◆ PROBLEMS AND TASKS
a) In the CSV processing documentation, swap "Dependencies" for "Prerequisites" and give the passage again, starting with "Processors may take" and going on through "related Examples section.".
b) According to the CSV processing documentation, which options win when options are defined at both job level and file level?
c) From the CSV processing documentation, list every possible value of "Name" for the type "RPSEngineTransformation".

◆ PASSAGE GIVEN
══════════════════════════════
The job provides the ability to process different CSV files with relations between them and different steps (snapshots of data). The dataProcessor.json file uses contexts defines in all three previously mentioned files.
Processing CSV files#
CSV files are defined by Files arrays, each file contains a Name (for reference to columns by other files), an InputFilePath, an ErrorFilePath and an OutputFilePath. You may overwrite the Encoding of Input, Error and/or Output file. The file contains an array of Columns used to describe the columns of the file to be transformed.
Each Column contains an array of Names where you can specify a single column name or range of column names (for doing group transformations between different columns). The names should be identical to the columns' names in CSV file, they are case sensitive.
The Column also contains an array of Processing steps with two variables
- Step: the step number of the transformation. Transformations are done step-by-step, and each step creates a snapshot of the data received as a result of the step processing (transformation). The value of any previous step may be used in following steps. For example, the protected value from Step 1 may be used in Step 2 for another field.
- Processors: the array of predefined processors used for transformation or preprocessing values.
Processors#
Each processor has a Name and Type as required fields.
- For "Type": "RPSEngineTransformation", the possible values of "Name" are "Default", "RandomShuffling", "DateRange", "Conditional", "StartsWithConditional" and "XmlTransform".
- For "Type": "Preprocessing", the possible values of "Name" are "ReadAllUniqueValues" and "ParseDateTime".
- For "Type": "Postprocessing", the possible values of "Name" are "NullValue", "DefaultBooleanValue" and "ToLowerCaseValue".
Processors may take an Options array as argument, some processors require it such as the "Conditional"
processor requiring Condition If and Else to be specified or
ClassName and PropertyName for processor "RPSEngineTransformation". Each processor
may also have a Dependencies array. Each Dependency element contains a Name
and Value. Name is used to link the dependency to RPS Engine
.
Options#
The dataProcessor.json allows for multiple options definitions. Options can be defined at job level and will apply to all files transformed, or at file level and will only apply to the concerned file, note that file level options supersede job level options if defined. The tables below provide a summary of the different options that can be used, for examples of usage see the related Examples section.
══════════════════════════════
◆ SOURCE MATERIAL
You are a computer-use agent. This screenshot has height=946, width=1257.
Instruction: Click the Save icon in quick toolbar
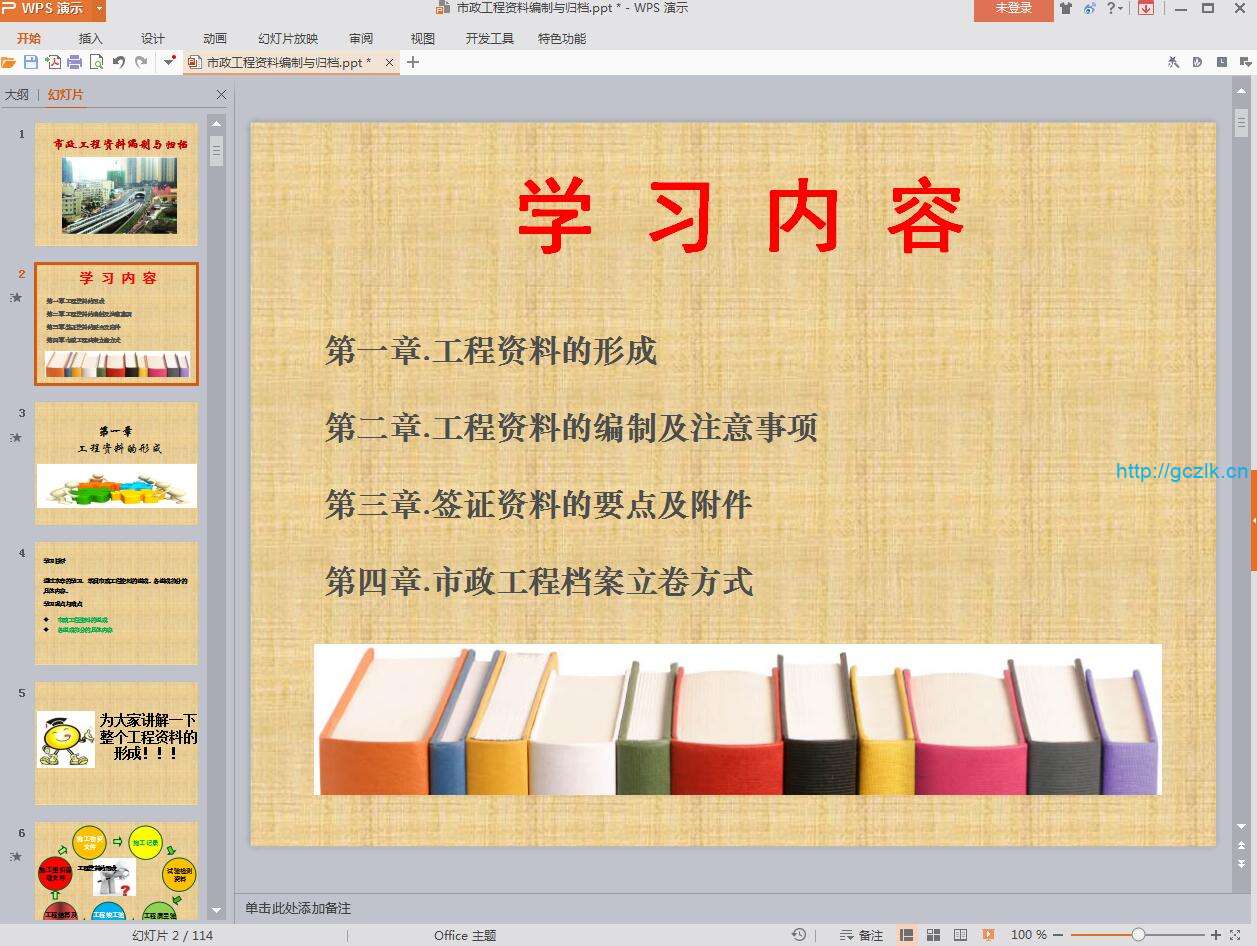click(x=30, y=62)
══════════════════════════════
◆ RESULTS FOR EACH TASK
a)
Processors may take an Options array as argument, some processors require it such as the "Conditional"
processor requiring Condition If and Else to be specified or
ClassName and PropertyName for processor "RPSEngineTransformation". Each processor
may also have a Prerequisites array. Each Dependency element contains a Name
and Value. Name is used to link the dependency to RPS Engine
.
Options#
The dataProcessor.json allows for multiple options definitions. Options can be defined at job level and will apply to all files transformed, or at file level and will only apply to the concerned file, note that file level options supersede job level options if defined. The tables below provide a summary of the different options that can be used, for examples of usage see the related Examples section.

b) File level options supersede job level options.

c) Default, RandomShuffling, DateRange, Conditional, StartsWithConditional, XmlTransform